One has just been sent out as a biblical dove, has found nothing green, and slips back
into the darkness of the ark -- Kafka

Wednesday, September 14, 2011

Coetzee's "Costello": Koba the Bear and Paul West

Lesson 6: The Problem of Evil. Ok, but not my fave chapter: traverses an age-old subject and doesn't turn up much that is new (I mean Hannah Arendt new).

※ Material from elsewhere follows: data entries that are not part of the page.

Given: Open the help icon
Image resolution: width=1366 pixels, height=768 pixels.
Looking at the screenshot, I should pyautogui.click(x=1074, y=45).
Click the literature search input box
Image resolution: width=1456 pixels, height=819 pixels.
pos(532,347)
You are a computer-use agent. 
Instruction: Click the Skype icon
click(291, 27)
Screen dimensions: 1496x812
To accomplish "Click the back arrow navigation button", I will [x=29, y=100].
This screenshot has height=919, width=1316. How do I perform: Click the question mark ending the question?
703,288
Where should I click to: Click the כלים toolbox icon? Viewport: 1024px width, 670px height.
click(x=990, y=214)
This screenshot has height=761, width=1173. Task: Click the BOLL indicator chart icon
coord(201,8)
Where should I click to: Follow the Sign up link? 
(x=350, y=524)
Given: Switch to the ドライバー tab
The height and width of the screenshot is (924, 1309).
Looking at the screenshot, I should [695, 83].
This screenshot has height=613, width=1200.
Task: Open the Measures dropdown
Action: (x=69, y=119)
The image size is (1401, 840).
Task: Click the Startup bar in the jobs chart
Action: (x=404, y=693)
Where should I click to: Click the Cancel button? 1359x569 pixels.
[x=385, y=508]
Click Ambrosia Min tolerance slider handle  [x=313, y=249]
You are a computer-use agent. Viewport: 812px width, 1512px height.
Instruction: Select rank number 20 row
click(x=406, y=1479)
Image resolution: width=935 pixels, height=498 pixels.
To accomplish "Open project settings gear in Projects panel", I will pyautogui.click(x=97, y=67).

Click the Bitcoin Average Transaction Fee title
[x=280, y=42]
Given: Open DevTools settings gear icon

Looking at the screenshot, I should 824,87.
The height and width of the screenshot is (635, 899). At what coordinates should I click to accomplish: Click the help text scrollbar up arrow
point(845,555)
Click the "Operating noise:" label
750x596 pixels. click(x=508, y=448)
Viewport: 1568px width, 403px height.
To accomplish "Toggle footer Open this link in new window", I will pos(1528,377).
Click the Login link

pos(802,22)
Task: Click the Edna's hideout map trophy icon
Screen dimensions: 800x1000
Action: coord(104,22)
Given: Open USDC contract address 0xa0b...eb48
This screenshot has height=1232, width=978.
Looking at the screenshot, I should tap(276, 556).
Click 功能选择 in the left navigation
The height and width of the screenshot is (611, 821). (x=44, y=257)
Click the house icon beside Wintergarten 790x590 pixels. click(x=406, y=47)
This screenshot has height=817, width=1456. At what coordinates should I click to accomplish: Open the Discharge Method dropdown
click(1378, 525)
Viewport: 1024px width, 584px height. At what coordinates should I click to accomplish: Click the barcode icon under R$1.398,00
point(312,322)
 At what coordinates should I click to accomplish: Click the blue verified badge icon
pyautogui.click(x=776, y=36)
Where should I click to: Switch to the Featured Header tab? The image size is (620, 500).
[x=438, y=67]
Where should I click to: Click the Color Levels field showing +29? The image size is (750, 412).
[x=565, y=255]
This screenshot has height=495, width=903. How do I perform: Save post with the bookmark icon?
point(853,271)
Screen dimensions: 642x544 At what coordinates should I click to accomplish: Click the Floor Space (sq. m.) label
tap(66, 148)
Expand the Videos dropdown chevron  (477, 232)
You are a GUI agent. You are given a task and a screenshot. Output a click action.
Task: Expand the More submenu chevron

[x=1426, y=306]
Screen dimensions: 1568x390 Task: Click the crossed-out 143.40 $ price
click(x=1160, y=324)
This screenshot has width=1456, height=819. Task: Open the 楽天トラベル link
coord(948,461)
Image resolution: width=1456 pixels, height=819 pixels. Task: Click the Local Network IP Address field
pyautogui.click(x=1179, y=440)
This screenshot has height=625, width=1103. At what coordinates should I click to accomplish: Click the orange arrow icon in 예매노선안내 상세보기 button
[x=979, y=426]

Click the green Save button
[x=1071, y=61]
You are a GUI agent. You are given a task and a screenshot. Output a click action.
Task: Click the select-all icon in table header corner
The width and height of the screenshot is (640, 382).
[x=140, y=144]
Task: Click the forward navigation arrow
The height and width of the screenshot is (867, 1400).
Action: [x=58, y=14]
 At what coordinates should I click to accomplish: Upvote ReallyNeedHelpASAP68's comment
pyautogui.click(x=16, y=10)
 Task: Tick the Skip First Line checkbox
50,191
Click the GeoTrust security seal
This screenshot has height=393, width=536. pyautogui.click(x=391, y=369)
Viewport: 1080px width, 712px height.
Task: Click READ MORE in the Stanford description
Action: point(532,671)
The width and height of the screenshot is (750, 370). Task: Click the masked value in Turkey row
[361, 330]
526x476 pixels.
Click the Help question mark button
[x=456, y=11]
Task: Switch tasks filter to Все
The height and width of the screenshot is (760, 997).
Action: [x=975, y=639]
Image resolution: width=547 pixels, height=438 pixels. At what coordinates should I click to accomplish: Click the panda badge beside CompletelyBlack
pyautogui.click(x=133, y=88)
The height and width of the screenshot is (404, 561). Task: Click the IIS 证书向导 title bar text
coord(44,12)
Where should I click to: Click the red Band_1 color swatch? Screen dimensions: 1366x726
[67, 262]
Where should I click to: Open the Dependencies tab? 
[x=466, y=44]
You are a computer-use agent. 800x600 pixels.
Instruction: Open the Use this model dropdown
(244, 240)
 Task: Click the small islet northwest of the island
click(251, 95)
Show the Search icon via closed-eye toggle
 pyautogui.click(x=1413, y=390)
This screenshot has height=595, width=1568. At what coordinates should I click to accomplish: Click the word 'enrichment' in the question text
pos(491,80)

One bit I dog-eared (also threw a Howgarthian line in with an exclamation mark) because I liked it so much (especially if I could widen its scope). The underlining is mine:
   The routine censorship paper is liberal in its ideas, with perhaps a touch of the Kulturpessimismus that has marked her thinking of late: the civilization of the West is based on belief in unlimited and illimitable endeavour; it is too late for us to do anything about that, we must simply hold on tight and go wherever the ride takes us. It is on the subject of the illimitable that her opinions seem to be undergoing a quiet change. Reading West's book has contributed to that change, she suspects, though it is possible the change would have happened anyway, for reasons that are more obscure to her. Specifically, she is no longer sure that people are always improved by what they read. Furthermore, she is not sure that writers who venture into the darker territories of the soul always return unscathed. She has begun to wonder whether writing what one desires, any more than reading what one desires, is in itself a good thing.

Stalin is called the older brother and mentor of Hitler:

Stalin Pictures, Images and Photos
Koba the Bear

Paul West, a real author, is alluded to (Coetzee never lets him speak) in this work of "non-non-fiction":

Paul West
[From the Wikimedia Commons.
Source: Paul West's Literary Assistant, Liz Butler]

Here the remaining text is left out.